- **Your instructions**
Transcribe each line below without altering anything.

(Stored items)
Segment Open

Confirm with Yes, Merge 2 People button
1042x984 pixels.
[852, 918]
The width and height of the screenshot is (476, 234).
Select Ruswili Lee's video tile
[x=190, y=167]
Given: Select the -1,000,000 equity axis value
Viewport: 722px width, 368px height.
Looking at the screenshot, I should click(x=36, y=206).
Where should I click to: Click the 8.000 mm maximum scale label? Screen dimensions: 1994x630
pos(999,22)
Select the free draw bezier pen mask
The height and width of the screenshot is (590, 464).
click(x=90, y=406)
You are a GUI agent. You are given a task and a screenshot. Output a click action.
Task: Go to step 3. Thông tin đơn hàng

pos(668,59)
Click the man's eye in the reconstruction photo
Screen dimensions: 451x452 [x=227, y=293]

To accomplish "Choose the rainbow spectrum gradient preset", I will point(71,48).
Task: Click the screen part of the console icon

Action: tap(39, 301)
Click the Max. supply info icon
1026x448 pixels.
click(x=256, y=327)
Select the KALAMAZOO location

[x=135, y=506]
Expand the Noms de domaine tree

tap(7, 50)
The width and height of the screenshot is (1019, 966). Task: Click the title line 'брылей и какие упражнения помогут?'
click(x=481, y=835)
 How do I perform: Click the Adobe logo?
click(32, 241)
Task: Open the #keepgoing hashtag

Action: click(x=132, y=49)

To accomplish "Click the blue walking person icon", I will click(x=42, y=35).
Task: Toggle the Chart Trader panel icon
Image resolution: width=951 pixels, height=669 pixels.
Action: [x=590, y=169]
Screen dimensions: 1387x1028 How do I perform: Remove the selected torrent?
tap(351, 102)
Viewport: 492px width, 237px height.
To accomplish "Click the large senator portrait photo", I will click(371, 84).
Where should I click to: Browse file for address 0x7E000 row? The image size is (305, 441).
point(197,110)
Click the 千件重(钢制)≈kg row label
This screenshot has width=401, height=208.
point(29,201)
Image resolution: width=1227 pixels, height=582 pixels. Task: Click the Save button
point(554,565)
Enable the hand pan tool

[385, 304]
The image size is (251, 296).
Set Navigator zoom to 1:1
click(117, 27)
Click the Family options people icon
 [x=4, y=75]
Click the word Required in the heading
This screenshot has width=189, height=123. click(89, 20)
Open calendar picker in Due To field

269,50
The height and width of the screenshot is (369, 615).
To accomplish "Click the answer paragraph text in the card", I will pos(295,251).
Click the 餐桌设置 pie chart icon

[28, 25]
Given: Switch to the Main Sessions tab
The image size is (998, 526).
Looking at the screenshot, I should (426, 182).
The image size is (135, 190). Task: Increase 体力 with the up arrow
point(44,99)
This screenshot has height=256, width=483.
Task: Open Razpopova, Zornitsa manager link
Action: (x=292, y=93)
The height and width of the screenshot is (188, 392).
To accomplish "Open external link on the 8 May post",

Segment Closed

- **Solution to this task**
Confirm with Yes, Merge 2 People button
1042x984 pixels.
[852, 918]
The width and height of the screenshot is (476, 234).
Select Ruswili Lee's video tile
[x=190, y=167]
Given: Select the -1,000,000 equity axis value
Viewport: 722px width, 368px height.
Looking at the screenshot, I should click(x=36, y=206).
Where should I click to: Click the 8.000 mm maximum scale label? Screen dimensions: 1994x630
pos(999,22)
Select the free draw bezier pen mask
The height and width of the screenshot is (590, 464).
click(x=90, y=406)
You are a GUI agent. You are given a task and a screenshot. Output a click action.
Task: Go to step 3. Thông tin đơn hàng

pos(668,59)
Click the man's eye in the reconstruction photo
Screen dimensions: 451x452 [x=227, y=293]

To accomplish "Choose the rainbow spectrum gradient preset", I will point(71,48).
Task: Click the screen part of the console icon

Action: tap(39, 301)
Click the Max. supply info icon
1026x448 pixels.
click(x=256, y=327)
Select the KALAMAZOO location

[x=135, y=506]
Expand the Noms de domaine tree

tap(7, 50)
The width and height of the screenshot is (1019, 966). Task: Click the title line 'брылей и какие упражнения помогут?'
click(x=481, y=835)
 How do I perform: Click the Adobe logo?
click(32, 241)
Task: Open the #keepgoing hashtag

Action: click(x=132, y=49)

To accomplish "Click the blue walking person icon", I will click(x=42, y=35).
Task: Toggle the Chart Trader panel icon
Image resolution: width=951 pixels, height=669 pixels.
Action: [x=590, y=169]
Screen dimensions: 1387x1028 How do I perform: Remove the selected torrent?
tap(351, 102)
Viewport: 492px width, 237px height.
To accomplish "Click the large senator portrait photo", I will click(371, 84).
Where should I click to: Browse file for address 0x7E000 row? The image size is (305, 441).
point(197,110)
Click the 千件重(钢制)≈kg row label
This screenshot has width=401, height=208.
point(29,201)
Image resolution: width=1227 pixels, height=582 pixels. Task: Click the Save button
point(554,565)
Enable the hand pan tool

[385, 304]
The image size is (251, 296).
Set Navigator zoom to 1:1
click(117, 27)
Click the Family options people icon
 [x=4, y=75]
Click the word Required in the heading
This screenshot has width=189, height=123. click(89, 20)
Open calendar picker in Due To field

269,50
The height and width of the screenshot is (369, 615).
To accomplish "Click the answer paragraph text in the card", I will pos(295,251).
Click the 餐桌设置 pie chart icon

[28, 25]
Given: Switch to the Main Sessions tab
The image size is (998, 526).
Looking at the screenshot, I should (426, 182).
The image size is (135, 190). Task: Increase 体力 with the up arrow
point(44,99)
This screenshot has height=256, width=483.
Task: Open Razpopova, Zornitsa manager link
Action: (x=292, y=93)
The height and width of the screenshot is (188, 392).
To accomplish "Open external link on the 8 May post",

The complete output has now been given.